L’éthique de responsabilité face à la tragédie
Emmanuel Macron a déclaré la guerre à la peste. Albert Camus avait magistralement décrit l’emprise des pandémies. Il visait semble-t-il une peste politique, la peste brune. Nous voilà de fait empestés jusqu’au cou par une véritable «pandémonie». C’est en effet bien plus encore qu’une pandémie. Nous sommes pris corps et âme dans cette saloperie. Une vraie tragédie.
La démocratie est davantage dépassée que menacée. Elle craque sur tous ses bords. Les édiles qui nous gouvernent sont écartelés entre leurs conseils scientifiques et des sondages incertains.
Et Dieu dans tout cela? Joue-t-il un rôle dans cette catastrophe mondiale? Que pouvons-nous attendre de lui?
«Dieu n’a rien à voir avec le coronavirus, simplement pour cette raison que Dieu n’existe pas», diront les athées. Dieu n’est donc ni à l’origine ni au terme de la pandémie (inutile, ici, de parler de pandémonie). Etant donné que le COVID-19 est un phénomène naturel livré au hasard, son explication causale ne peut être que scientifique et pragmatique. De même, la réponse qui lui est donnée par l’humanité ne peut être que naturelle. Les décès nombreux provoqués sont un effet collatéral de la nature. Il ne pourra y être remédié que par une réponse pratique, selon une éthique rationnelle dirigée de toutes ses forces contre la pandémie.
«La seule posture théologique crédible nous semble être une attitude de lucidité et de responsabilité»

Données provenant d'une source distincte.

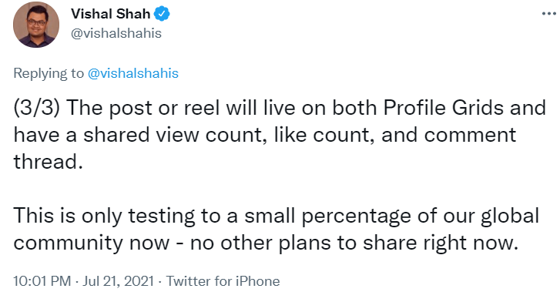Click the '(3/3)' thread counter text
Screen dimensions: 560x292
click(x=36, y=108)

Certains courants fondamentalistes ou intégristes tenteront par contre de lire le virus comme une punition de Dieu ou, au minimum, comme une invitation de Dieu à la conversion.
La seule posture théologique crédible nous semble être une attitude de lucidité et de responsabilité. La pandémie actuelle n’est pas une punition ou une leçon de Dieu, mais un événement à la fois historique et naturel qui donne à penser et à agir. Nous devons comprendre le rôle de l’homme dans son surgissement, et le lien qui se joue avec l’animal (voir Didier Sicard dans la revue Esprit). Soutenir l’Etat et les instances médicales dans leur lutte contre la contamination est un impératif éthique de première nécessité pour les Eglises et les chrétiens comme pour les autres religions du monde. Soutenir les inquiets, les responsables politiques et sanitaires, les soignants, les malades et les endeuillés est la tâche spécifique des croyants et des communautés religieuses. Tous ensemble, nous devons faire preuve de responsabilité et d’espérance. Cela nous obligera aussi à repenser notre compréhension de Dieu, sans rien enlever à l’éthique de responsabilité.